The response should be the lines of the data, starting at the first and ending at the one that contains "The image size is (707, 656).", copied without change.
·····
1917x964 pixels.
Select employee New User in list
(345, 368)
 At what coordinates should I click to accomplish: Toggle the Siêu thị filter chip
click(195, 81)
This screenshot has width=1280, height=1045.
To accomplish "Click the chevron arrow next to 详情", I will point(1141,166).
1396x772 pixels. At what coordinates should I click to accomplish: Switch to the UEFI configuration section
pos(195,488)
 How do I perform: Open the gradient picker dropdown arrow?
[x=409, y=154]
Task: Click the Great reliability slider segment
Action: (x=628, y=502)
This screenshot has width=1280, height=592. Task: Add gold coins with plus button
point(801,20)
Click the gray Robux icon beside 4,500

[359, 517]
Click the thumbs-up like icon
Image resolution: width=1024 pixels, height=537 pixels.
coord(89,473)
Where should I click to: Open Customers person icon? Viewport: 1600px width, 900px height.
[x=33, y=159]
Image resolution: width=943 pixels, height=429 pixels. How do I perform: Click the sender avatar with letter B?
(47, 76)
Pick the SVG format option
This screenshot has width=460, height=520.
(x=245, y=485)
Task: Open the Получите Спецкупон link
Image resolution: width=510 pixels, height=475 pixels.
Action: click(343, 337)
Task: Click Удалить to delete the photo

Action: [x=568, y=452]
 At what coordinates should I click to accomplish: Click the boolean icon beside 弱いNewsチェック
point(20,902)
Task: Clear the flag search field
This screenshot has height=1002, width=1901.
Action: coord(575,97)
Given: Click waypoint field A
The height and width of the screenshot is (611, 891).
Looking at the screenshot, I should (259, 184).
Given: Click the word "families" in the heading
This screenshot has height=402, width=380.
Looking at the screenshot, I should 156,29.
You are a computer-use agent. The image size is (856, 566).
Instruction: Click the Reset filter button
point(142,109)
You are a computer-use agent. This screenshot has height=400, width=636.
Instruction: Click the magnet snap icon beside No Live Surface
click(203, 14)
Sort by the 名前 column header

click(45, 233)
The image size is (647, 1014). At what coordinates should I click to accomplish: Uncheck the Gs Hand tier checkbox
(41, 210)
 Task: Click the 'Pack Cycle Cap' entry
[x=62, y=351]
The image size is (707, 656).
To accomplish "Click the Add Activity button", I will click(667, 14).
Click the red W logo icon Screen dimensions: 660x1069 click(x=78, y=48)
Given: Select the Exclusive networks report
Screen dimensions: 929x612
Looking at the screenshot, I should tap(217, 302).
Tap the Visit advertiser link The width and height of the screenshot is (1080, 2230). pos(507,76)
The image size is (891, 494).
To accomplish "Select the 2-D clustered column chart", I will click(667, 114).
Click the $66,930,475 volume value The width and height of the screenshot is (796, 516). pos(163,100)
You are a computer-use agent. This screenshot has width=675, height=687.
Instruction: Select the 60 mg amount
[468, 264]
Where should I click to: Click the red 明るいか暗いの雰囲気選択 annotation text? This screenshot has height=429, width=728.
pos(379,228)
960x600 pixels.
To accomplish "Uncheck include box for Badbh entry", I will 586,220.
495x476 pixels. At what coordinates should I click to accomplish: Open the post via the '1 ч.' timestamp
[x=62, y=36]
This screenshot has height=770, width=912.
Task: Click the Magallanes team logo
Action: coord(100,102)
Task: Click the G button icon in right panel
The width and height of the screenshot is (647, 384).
·····
_RESPONSE TO THIS EXERCISE_:
1917x964 pixels.
Select employee New User in list
(345, 368)
 At what coordinates should I click to accomplish: Toggle the Siêu thị filter chip
click(195, 81)
This screenshot has width=1280, height=1045.
To accomplish "Click the chevron arrow next to 详情", I will point(1141,166).
1396x772 pixels. At what coordinates should I click to accomplish: Switch to the UEFI configuration section
pos(195,488)
 How do I perform: Open the gradient picker dropdown arrow?
[x=409, y=154]
Task: Click the Great reliability slider segment
Action: (x=628, y=502)
This screenshot has width=1280, height=592. Task: Add gold coins with plus button
point(801,20)
Click the gray Robux icon beside 4,500

[359, 517]
Click the thumbs-up like icon
Image resolution: width=1024 pixels, height=537 pixels.
coord(89,473)
Where should I click to: Open Customers person icon? Viewport: 1600px width, 900px height.
[x=33, y=159]
Image resolution: width=943 pixels, height=429 pixels. How do I perform: Click the sender avatar with letter B?
(47, 76)
Pick the SVG format option
This screenshot has width=460, height=520.
(x=245, y=485)
Task: Open the Получите Спецкупон link
Image resolution: width=510 pixels, height=475 pixels.
Action: click(343, 337)
Task: Click Удалить to delete the photo

Action: [x=568, y=452]
 At what coordinates should I click to accomplish: Click the boolean icon beside 弱いNewsチェック
point(20,902)
Task: Clear the flag search field
This screenshot has height=1002, width=1901.
Action: coord(575,97)
Given: Click waypoint field A
The height and width of the screenshot is (611, 891).
Looking at the screenshot, I should (259, 184).
Given: Click the word "families" in the heading
This screenshot has height=402, width=380.
Looking at the screenshot, I should 156,29.
You are a computer-use agent. The image size is (856, 566).
Instruction: Click the Reset filter button
point(142,109)
You are a computer-use agent. This screenshot has height=400, width=636.
Instruction: Click the magnet snap icon beside No Live Surface
click(203, 14)
Sort by the 名前 column header

click(45, 233)
The image size is (647, 1014). At what coordinates should I click to accomplish: Uncheck the Gs Hand tier checkbox
(41, 210)
 Task: Click the 'Pack Cycle Cap' entry
[x=62, y=351]
The image size is (707, 656).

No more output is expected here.